Robinhood Shares Tank After SEC Announcement and PayPal Shares Rise After Surprising News
On Monday, shares of Robinhood tanked, closing down 6.89%.
Shares of the American financial services company fell after the Securities and Exchange Commission announced it might ban payment for order flow.
A brokerage company’s profit for routing orders to other parties for trade execution is known as payment for order flow (PFOF). As compensation for routing the transaction to a certain market maker, the brokerage company receives a tiny payment, generally fractions of a cent per share.
PFOF is a top revenue generator for Robinhood, so the stock fell after the announcement. SEC Chairman Gary Gensler said, “They get the data, they get the first look, they get to match off buyers and sellers out of that order flow.
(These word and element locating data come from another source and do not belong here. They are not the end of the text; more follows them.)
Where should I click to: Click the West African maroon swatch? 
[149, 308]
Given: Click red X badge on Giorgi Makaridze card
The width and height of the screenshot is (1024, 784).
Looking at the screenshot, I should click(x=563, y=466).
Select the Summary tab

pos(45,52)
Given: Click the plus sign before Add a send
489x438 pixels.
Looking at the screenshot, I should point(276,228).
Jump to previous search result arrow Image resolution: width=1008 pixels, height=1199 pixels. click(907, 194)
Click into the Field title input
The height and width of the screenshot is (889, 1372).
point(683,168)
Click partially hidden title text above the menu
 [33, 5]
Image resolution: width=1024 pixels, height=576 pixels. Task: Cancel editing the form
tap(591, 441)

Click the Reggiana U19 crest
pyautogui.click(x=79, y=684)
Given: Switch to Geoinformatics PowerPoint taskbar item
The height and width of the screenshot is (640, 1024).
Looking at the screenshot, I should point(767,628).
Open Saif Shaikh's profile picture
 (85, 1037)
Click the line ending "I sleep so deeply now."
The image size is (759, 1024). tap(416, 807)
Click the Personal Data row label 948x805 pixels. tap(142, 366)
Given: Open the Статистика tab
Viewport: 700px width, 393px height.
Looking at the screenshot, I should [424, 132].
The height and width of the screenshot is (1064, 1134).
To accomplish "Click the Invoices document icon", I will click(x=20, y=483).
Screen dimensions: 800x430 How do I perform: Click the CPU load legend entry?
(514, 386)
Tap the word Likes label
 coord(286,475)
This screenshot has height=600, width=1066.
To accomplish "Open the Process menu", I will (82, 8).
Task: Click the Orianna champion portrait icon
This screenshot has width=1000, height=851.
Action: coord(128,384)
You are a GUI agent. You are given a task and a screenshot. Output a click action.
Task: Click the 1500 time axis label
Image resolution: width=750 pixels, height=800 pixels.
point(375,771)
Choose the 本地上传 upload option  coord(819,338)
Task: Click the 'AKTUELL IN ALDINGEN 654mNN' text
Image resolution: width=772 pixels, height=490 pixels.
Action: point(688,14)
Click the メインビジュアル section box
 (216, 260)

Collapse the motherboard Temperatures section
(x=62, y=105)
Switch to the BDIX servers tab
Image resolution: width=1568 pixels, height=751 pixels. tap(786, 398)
That may not be the most efficient markets for the 2020s.”
Shares of Robinhood are up 15% in the past month.
On Monday, shares of PayPal rose, closing up 3.64%.
Shares of the American financial services company rose after a surprise report was released that revealed PayPal’s possible dive into the stock trading business.
According to two individuals familiar with the plans, after allowing users to trade cryptocurrency last year, PayPal has been looking into methods to allow users to trade specific equities.
According to one of the individuals, PayPal recently recruited brokerage industry veteran Rich Hagen as part of the move. Hagen is now the CEO of Invest at PayPal, a previously unknown subsidiary of PayPal. Hagen was a co-founder of TradeKing, an online brokerage that was acquired by Ally Invest.
Shares of PayPal have risen 23% this year.
I am not a financial advisor and my comments should never be taken as financial advice. Investments come with risk, so always do your research and analysis beforehand.